In the wake of the recent flood of US Government documents to WikiLeaks, David Jones C’63 G’64, a retired senior foreign-service officer in the US State Department, offered to write an essay on the matter for the Gazette. Though we had already assigned such a piece to Michael Horowitz, an assistant professor in Penn’s political-science department (see the Jan/Feb issue), we asked Jones if he’d be willing to write it for our blog; he kindly agreed to do so. Here it is.
Equivalent to fecal matter tossed into a punch bowl, the initial splash from the massive WikiLeaks release of US Government documents continues to ripple outward. On a daily basis, material is published that has a greater or lesser element of the embarrassing. Although not on the level of the National Enquirer-type material published in the first days (Berlusconi partying until he drops; Qhadaffi accompanied by a pneumatic “nurse”) or snippy characterizations of Sarkozy as a “naked emperor,” there is certainly material that the government would have preferred to remain confidential.
Our spin specialists continue to insist that it really isn’t so bad; that our friends understand; that we know that they make similarly uncomplimentary remarks about our leaders, e.g., the reported remark by Sarkozy that he didn’t believe President Obama was up to the job. Etc.
Indeed, it could have been worse, both in the classification level of material (no Top Secret or “captioned” material with restricted handling limitations such as “Exclusive Distribution” or “No Distribution”) and the topics addressed (no nuclear designs, code/cryptology, CIA analyses, or war plans). The data base available to PFC Manning was limited to material classified no higher than “Secret.” Thus one could conclude it was a disaster, but not a catastrophe.

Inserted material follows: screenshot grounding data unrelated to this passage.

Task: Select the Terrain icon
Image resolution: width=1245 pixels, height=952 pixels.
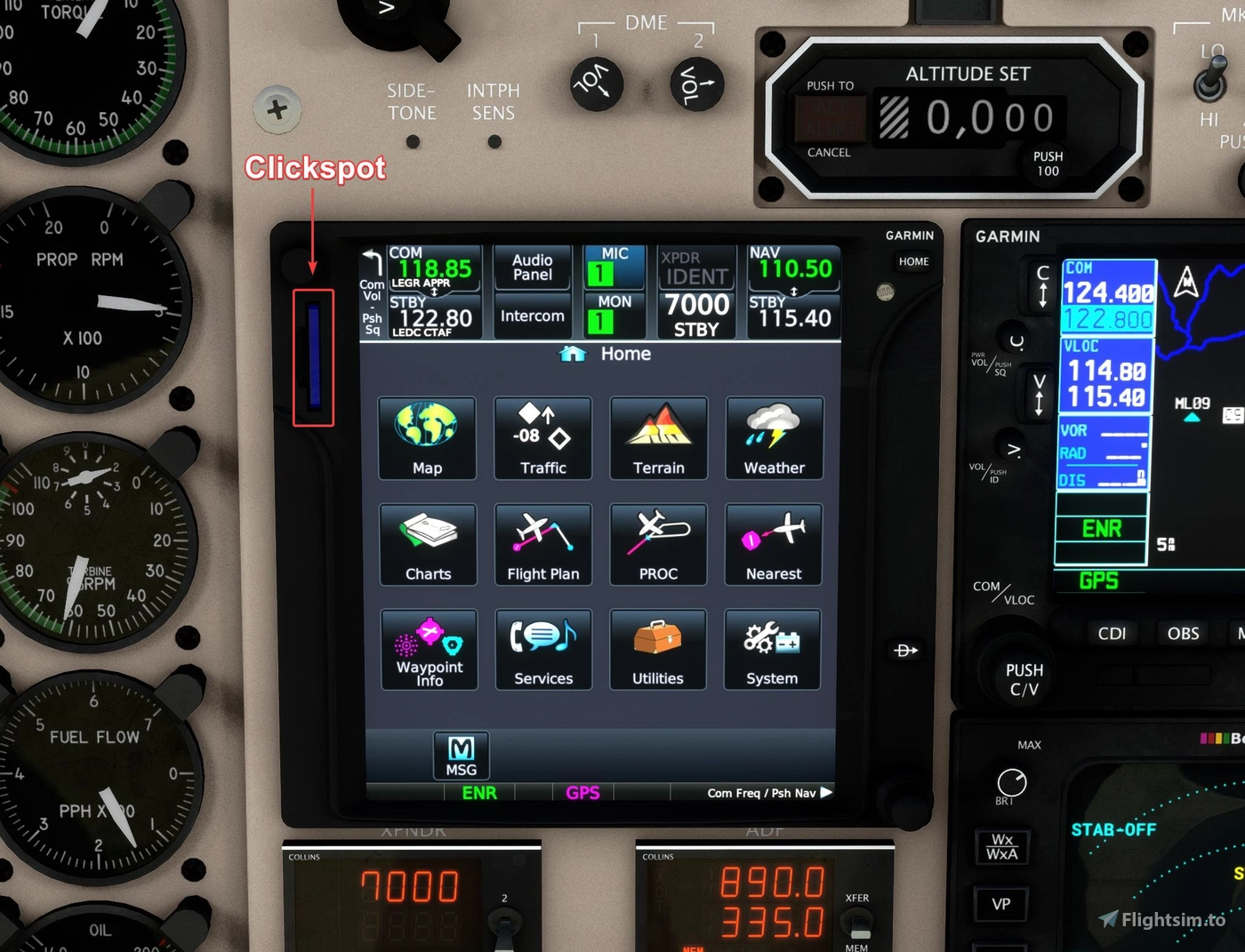Action: point(658,437)
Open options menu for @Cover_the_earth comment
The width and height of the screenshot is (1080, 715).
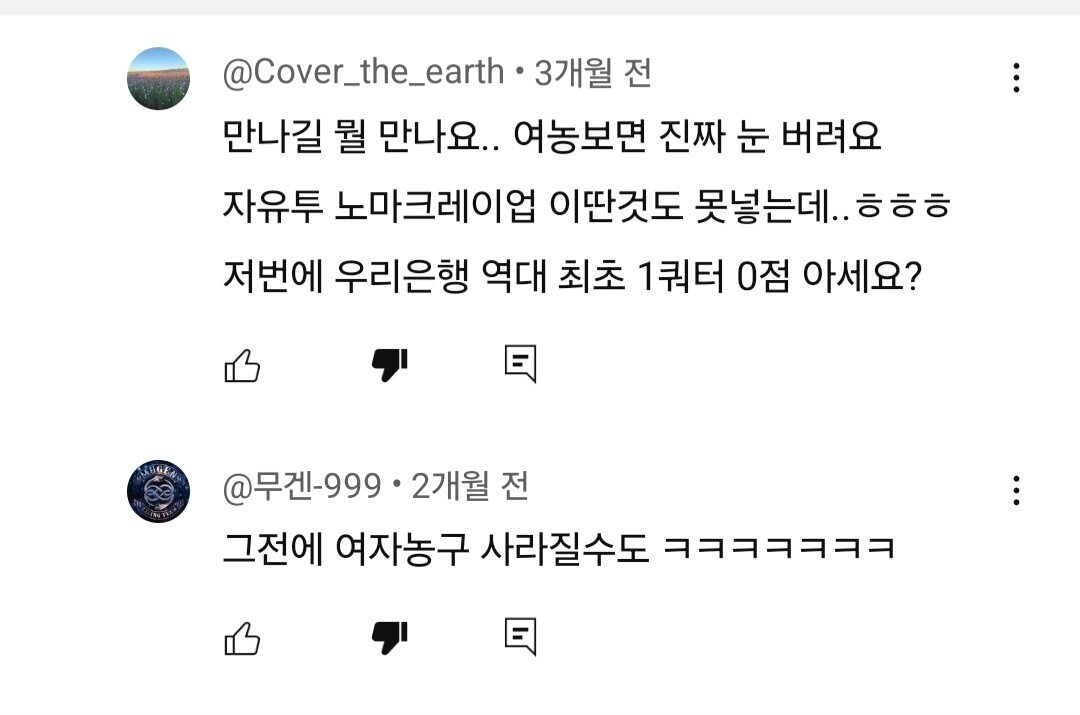coord(1016,77)
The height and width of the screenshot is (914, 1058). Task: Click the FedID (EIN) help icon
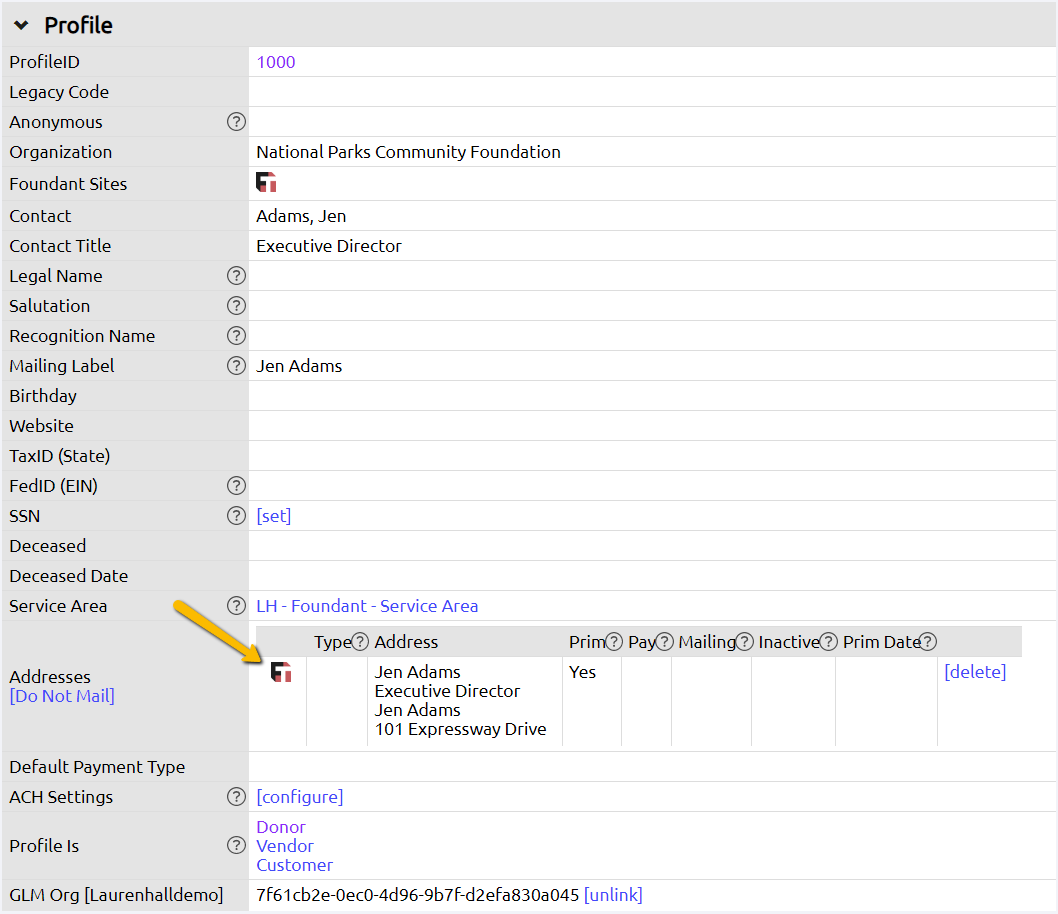click(x=236, y=485)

The definition being that a “disaster” is having your kitchen burn during home remodeling. A “catastrophe” is when the entire house burns.

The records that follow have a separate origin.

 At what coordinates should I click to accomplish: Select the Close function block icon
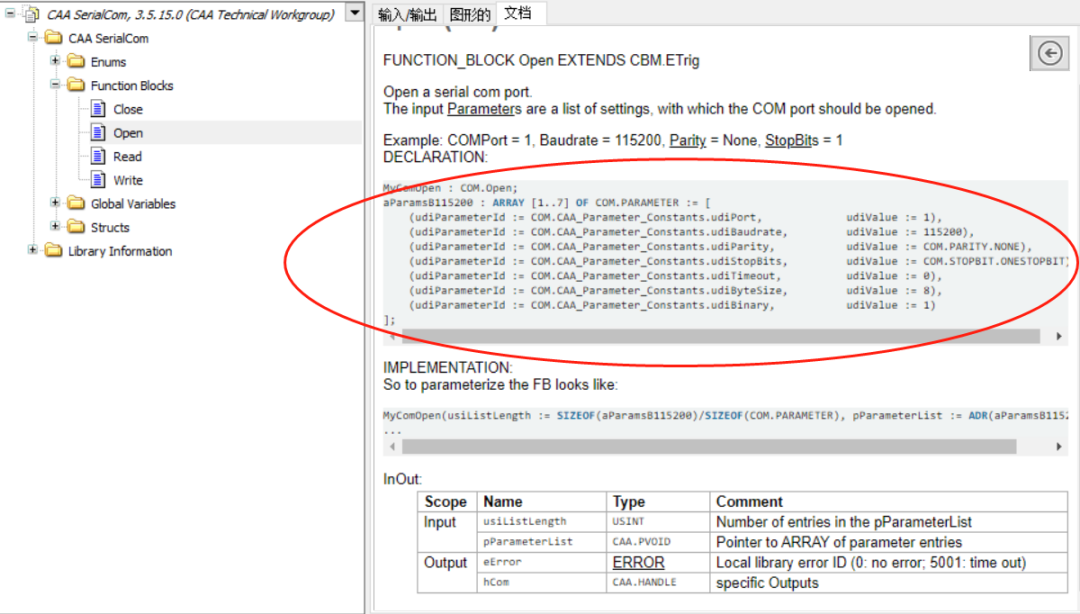(x=97, y=109)
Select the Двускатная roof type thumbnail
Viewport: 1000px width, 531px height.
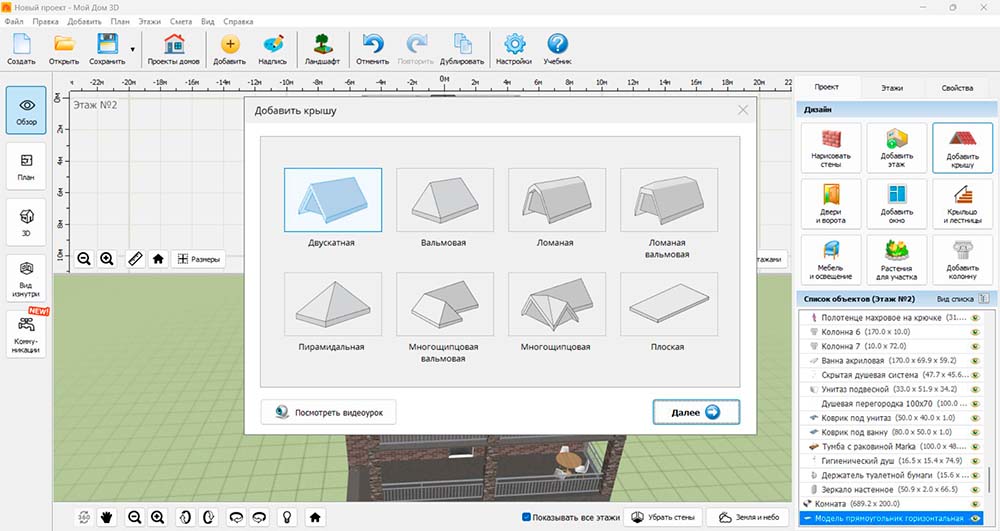(332, 200)
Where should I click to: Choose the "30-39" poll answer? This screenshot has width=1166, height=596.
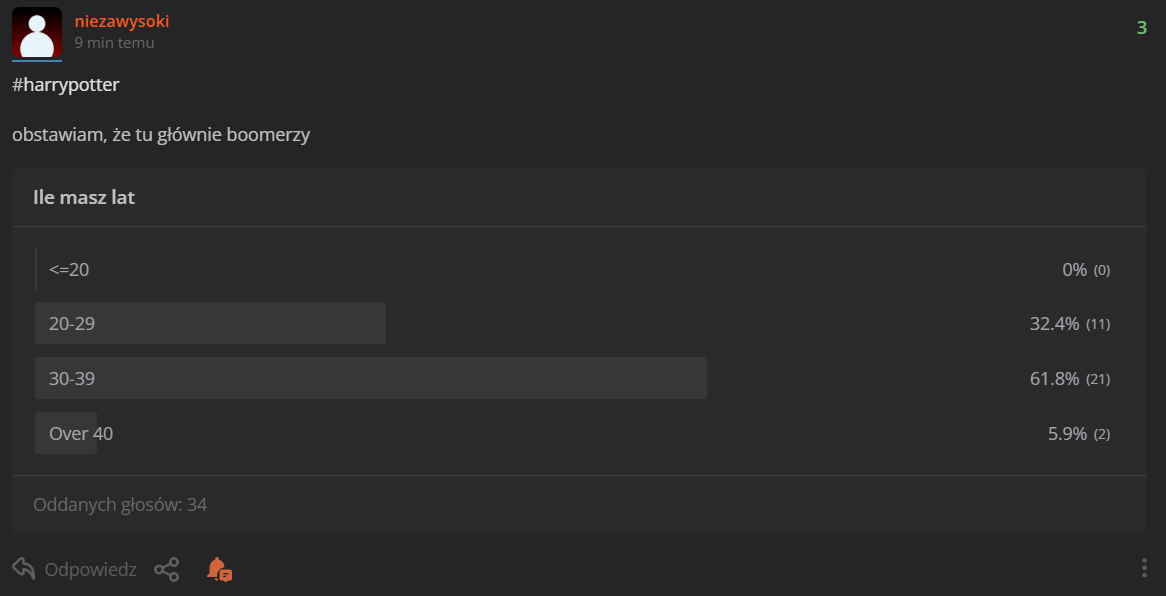pos(72,378)
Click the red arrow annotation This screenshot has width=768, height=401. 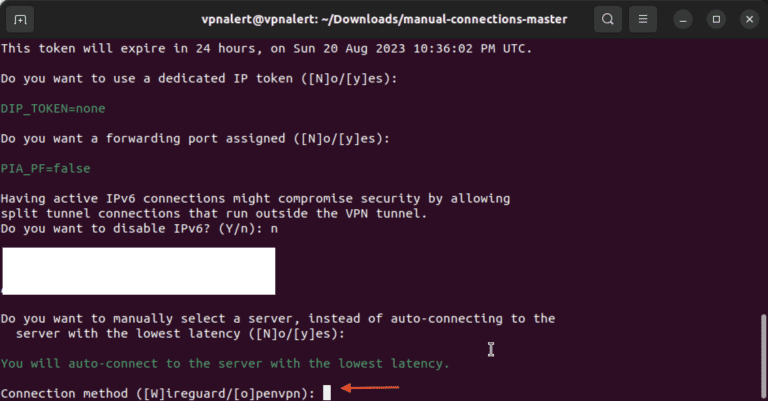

Nevertheless, there are real problems and real consequences stemming from the event.
First, there will certainly be greater restriction on sharing information. Rather than less classification, which has been the declared US Government objective for a decade, there will be more—and tighter restrictions on who sees what. The caveat “Need to Know” (rather than the individual’s clearance to see classified material) will be more tightly enforced. The consequence may be the unfortunate return to the pre-9/11 circumstances—when the failure to share intelligence between security agencies and within elements of these agencies may have contributed to missing clues that could have derailed the terrorist attack.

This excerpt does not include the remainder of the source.